A associação refere que “tais factos não são próprios de pessoas de bem e do meio desportivo, cujo ambiente deve ser sempre de respeito e solidariedade ao adversário e não de propagação de ódio e cizânias, mormente nos conturbados tempos atuais da humanidade”. Descrevendo o cântico da claque dos Super Dragões como “agressivo e de desrespeito à memória dos mortos e do clube”, a Chapecoense escreve que, “no futebol, como em qualquer disputa no campo desportivo, deve sobrepor-se o primado da ética e da solidariedade” (leia aqui o comunicado na íntegra).

Na sexta-feira, a direção dos Super Dragões divulgou um comunicado na sua página de Facebook onde explica os acontecimentos da noite de quarta-feira. “Todos os elementos deste grupo estiveram e estão solidários com a tragédia ocorrida com a equipa brasileira da Chapecoense”, começa por dizer o comunicado.

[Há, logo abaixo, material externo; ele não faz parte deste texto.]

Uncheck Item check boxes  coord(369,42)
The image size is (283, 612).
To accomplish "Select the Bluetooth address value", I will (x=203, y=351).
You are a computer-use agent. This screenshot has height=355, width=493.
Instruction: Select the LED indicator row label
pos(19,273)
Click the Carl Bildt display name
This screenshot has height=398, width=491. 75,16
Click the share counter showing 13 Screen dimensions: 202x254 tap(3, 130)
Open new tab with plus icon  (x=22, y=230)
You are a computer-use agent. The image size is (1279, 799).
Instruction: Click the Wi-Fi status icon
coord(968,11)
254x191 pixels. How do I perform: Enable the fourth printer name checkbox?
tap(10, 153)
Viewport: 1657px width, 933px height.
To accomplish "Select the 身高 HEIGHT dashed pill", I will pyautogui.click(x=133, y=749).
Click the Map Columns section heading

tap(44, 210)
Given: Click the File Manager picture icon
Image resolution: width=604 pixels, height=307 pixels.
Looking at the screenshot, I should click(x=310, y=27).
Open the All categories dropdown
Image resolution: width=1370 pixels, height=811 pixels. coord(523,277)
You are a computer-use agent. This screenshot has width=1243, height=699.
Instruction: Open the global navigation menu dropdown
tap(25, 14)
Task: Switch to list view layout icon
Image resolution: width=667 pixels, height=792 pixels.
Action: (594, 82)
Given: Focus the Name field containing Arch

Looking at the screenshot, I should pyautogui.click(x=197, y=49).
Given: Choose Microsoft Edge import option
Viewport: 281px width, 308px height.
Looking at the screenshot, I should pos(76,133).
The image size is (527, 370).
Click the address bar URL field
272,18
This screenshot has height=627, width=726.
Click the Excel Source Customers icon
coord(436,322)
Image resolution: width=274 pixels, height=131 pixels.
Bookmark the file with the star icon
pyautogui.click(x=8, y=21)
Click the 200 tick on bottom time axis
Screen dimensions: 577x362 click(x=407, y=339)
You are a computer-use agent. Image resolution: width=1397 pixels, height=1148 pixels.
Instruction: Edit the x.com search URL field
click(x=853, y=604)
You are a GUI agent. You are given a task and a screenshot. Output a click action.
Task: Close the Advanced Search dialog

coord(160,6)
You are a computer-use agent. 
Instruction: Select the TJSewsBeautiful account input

Garantindo que a letra da música “não é mais do que uma sátira sem quaisquer consequências reais”, a direção da claque do FC Porto assegura, no entanto, que o cântico “não se vai repetir”.

No final do comunicado, é pedido aos adeptos que “não se distraiam com manobras de diversão que apenas pretendem desviar o foco” dos objetivos do clube.